Roger Federer, of Switzerland, wipes his brow late in the fourth set during his loss to Tomas Berdych (Photo: AP)
Roger Federer was knocked out of the U.S. Open on Wednesday after losing a quarter-final thriller to Tomas Berdych, marking the world number one's earliest exit from Flushing Meadows in nine years.
Top-seeded Federer was unable to conjure up any of his old magic after the Czech made a flying start and stormed to a surprise 7-6 6-4 3-6 6-3 victory.
"It couldn't be better," Berdych said in a courtside interview. "There is no better feeling. There is no better moment than this one."
Federer was unable to hide his disappointment.
The 31-year-old had ended a two and a half year grand slam drought by winning Wimbledon in July and arrived in New York on the back of a victory at the Cincinnati Masters.
"I had such an amazing summer. I really thought I was going to come out and play a solid match," he said. "I didn't do that tonight. Obviously there is a bit of a letdown now."

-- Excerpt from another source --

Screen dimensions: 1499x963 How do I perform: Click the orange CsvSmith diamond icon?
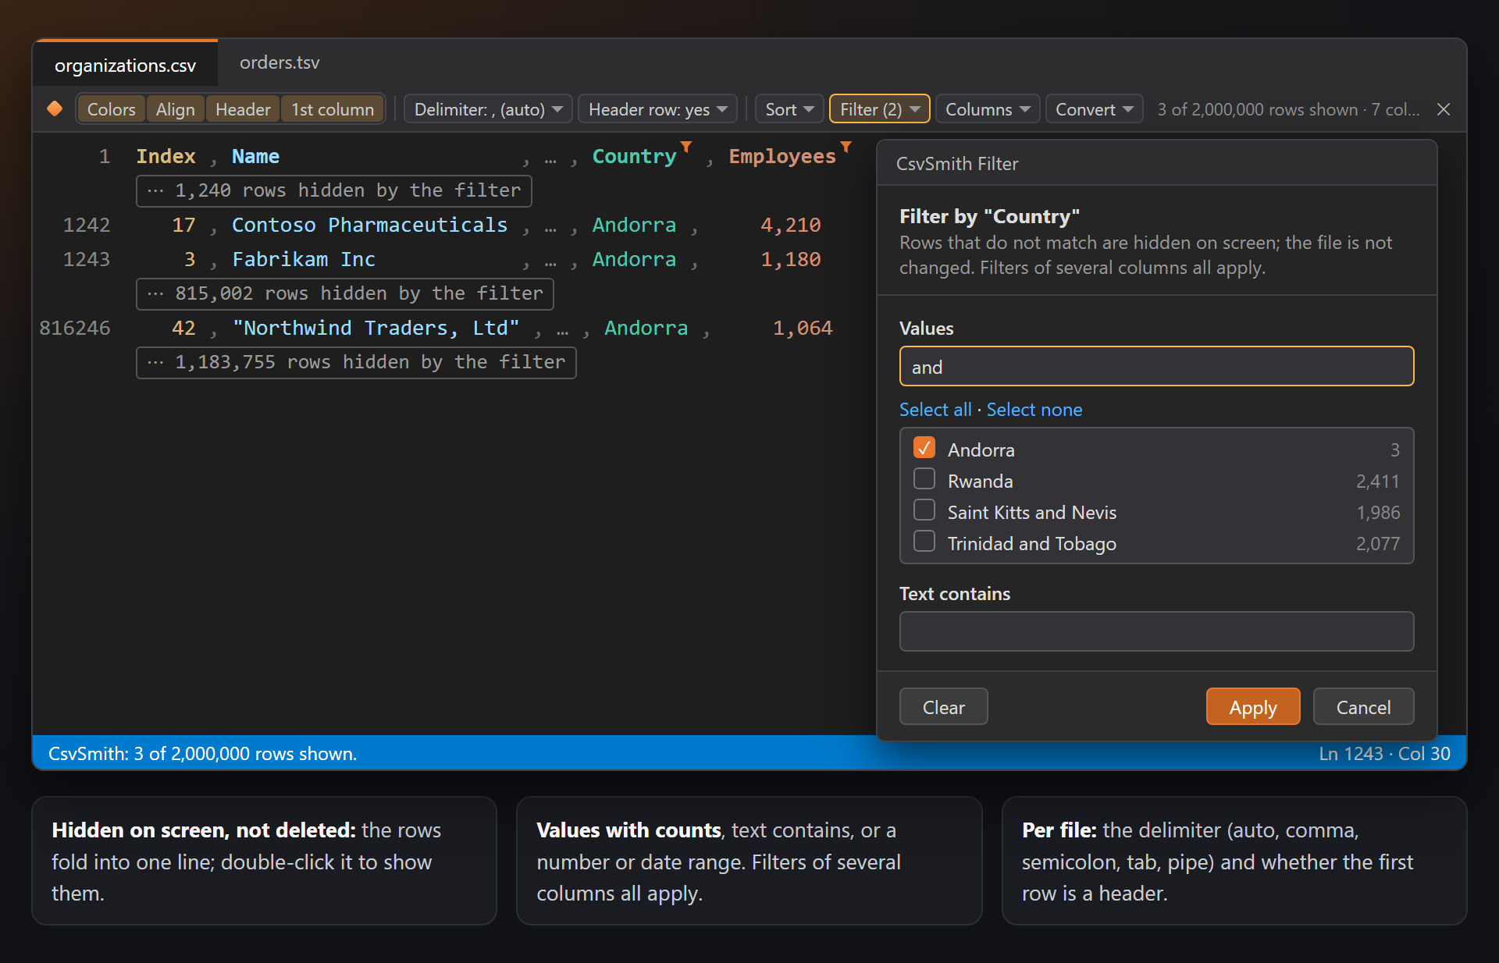click(55, 108)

While Berdych has never won a grand slam, the gifted sixth seed has been a thorn in Federer's side before, most famously in 2010 when he beat the Swiss master at Wimbledon.

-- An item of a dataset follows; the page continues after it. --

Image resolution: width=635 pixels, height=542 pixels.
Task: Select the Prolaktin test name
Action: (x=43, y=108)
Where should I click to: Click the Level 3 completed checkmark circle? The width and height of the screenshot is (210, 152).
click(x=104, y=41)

Berdych made a nervous start in the bear pit that is the Arthur Ashe Stadium, losing his opening service game, but was almost untouchable for the next 90 minutes, cracking winners to every part of the court.

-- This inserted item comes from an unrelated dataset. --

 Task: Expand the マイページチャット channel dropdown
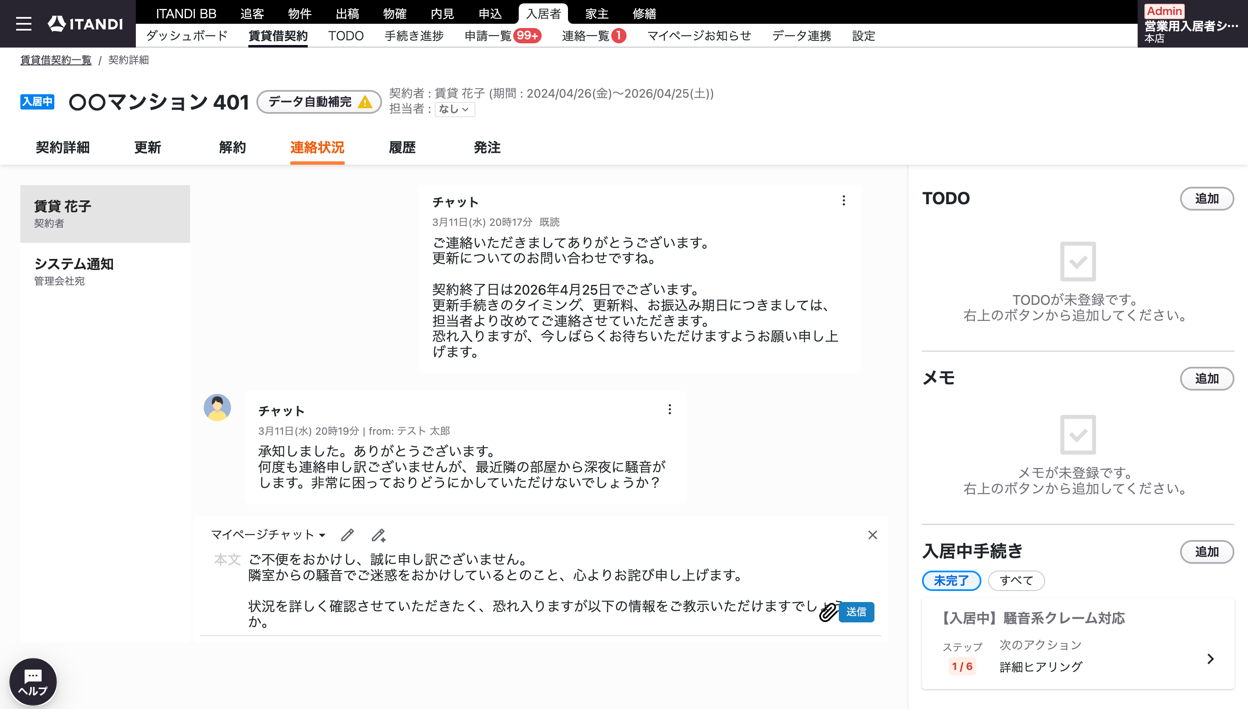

Federer was staring at defeat when he went down a break in the third set but through sheer force of will, he raised his game and won the set, unsettling Berdych with perfectly disguised drop shots and some outrageous passes down the line and across the court.
"I still was down two sets to one, so I wasn't celebrating too much," Federer said.
"The momentum switch no doubt gave me a chance, put the score back to zero, put him further away from winning, and made the match go longer, make it more physical, more mental.
"Obviously I was excited winning the third, but the problem was the first couple of sets, particularly the first one."
Berdych regained his composure in the fourth and claimed the crucial break in the eighth game before serving out for victory.
"There is something in my game that he doesn't like and it makes him struggle a bit, I would say, and maybe bring him out of his comfort zone that he always like to be on court," Berdych said.
"He always likes to have a time and he always like to be the one dictating the game."
Berdych's semi-final opponent is Britain's Andy Murray, who won the Olympic gold medal in London, and lurking on the other side of the draw is the defending champion Novak Djokovic.
For Federer, a five-times winner at the U.S. Open, it marked the first time he had failed to make the last four since 2003, the same year he won the first of his record 17 grand slams titles.
"Obviously I wish I could have played better," Federer said.
"There were so many moments I thought, man, it's just not happening for me. It was just a very disappointing match for me."